Полученный запрос: Верните все строки списка ниже дословно, опустив картинки.

+ + + +

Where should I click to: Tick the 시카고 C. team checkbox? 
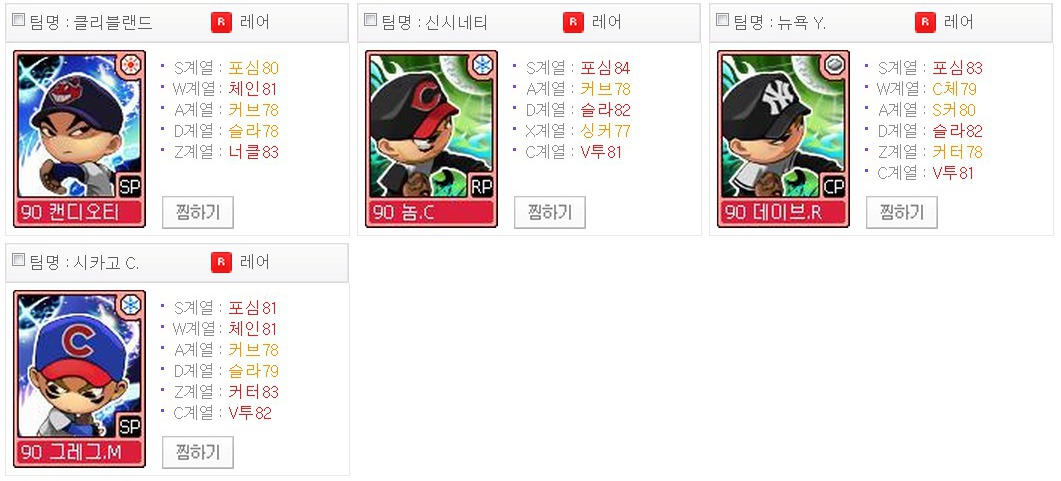[19, 260]
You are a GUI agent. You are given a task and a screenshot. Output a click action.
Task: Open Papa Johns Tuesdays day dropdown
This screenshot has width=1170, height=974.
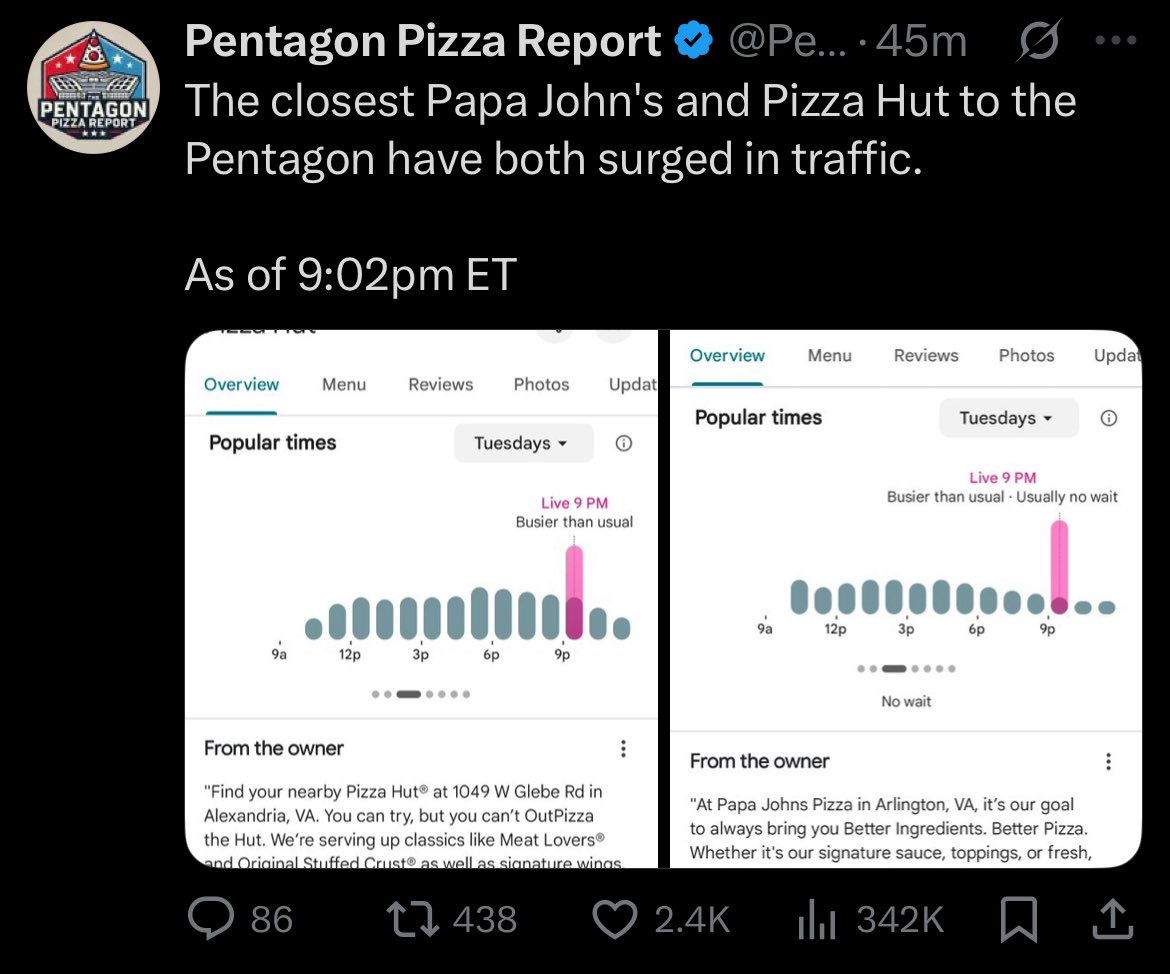coord(1008,418)
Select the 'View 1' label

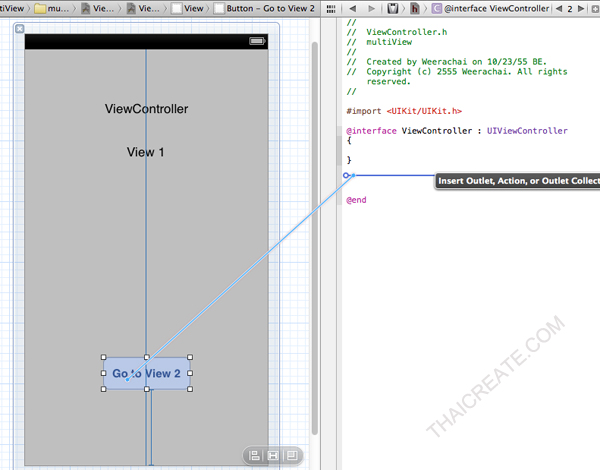(x=146, y=152)
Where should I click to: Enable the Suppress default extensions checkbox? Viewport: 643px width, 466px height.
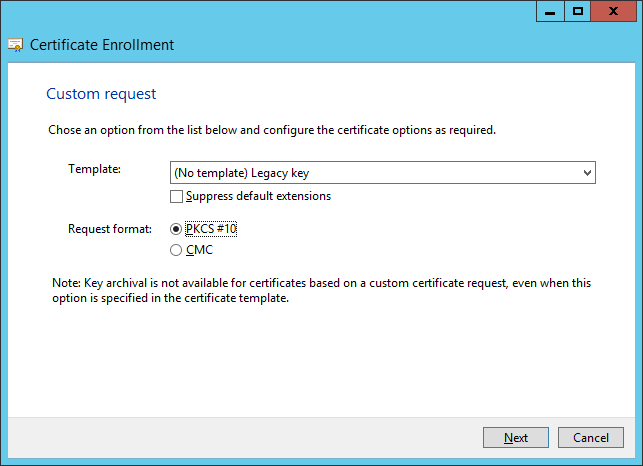177,196
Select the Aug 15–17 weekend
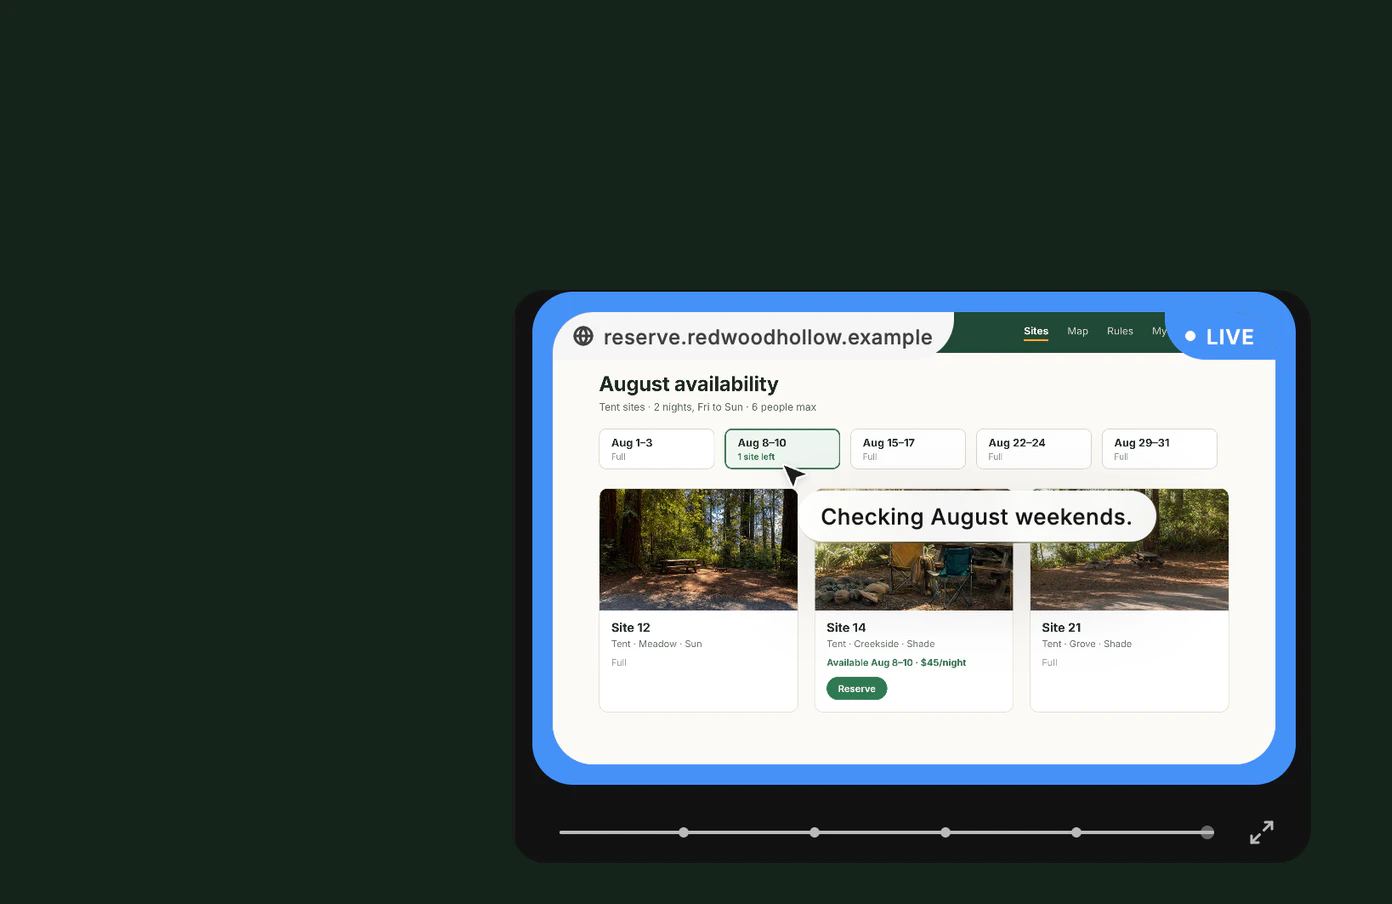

+ + + +

Письменный ответ:
Where should I click to: Tick the 시카고 C. team checkbox? 
[19, 260]
You are a GUI agent. You are given a task and a screenshot. Output a click action.
Task: Open Papa Johns Tuesdays day dropdown
This screenshot has width=1170, height=974.
coord(1008,418)
Select the 'View 1' label

(x=146, y=152)
Where should I click to: Enable the Suppress default extensions checkbox? Viewport: 643px width, 466px height.
177,196
Select the Aug 15–17 weekend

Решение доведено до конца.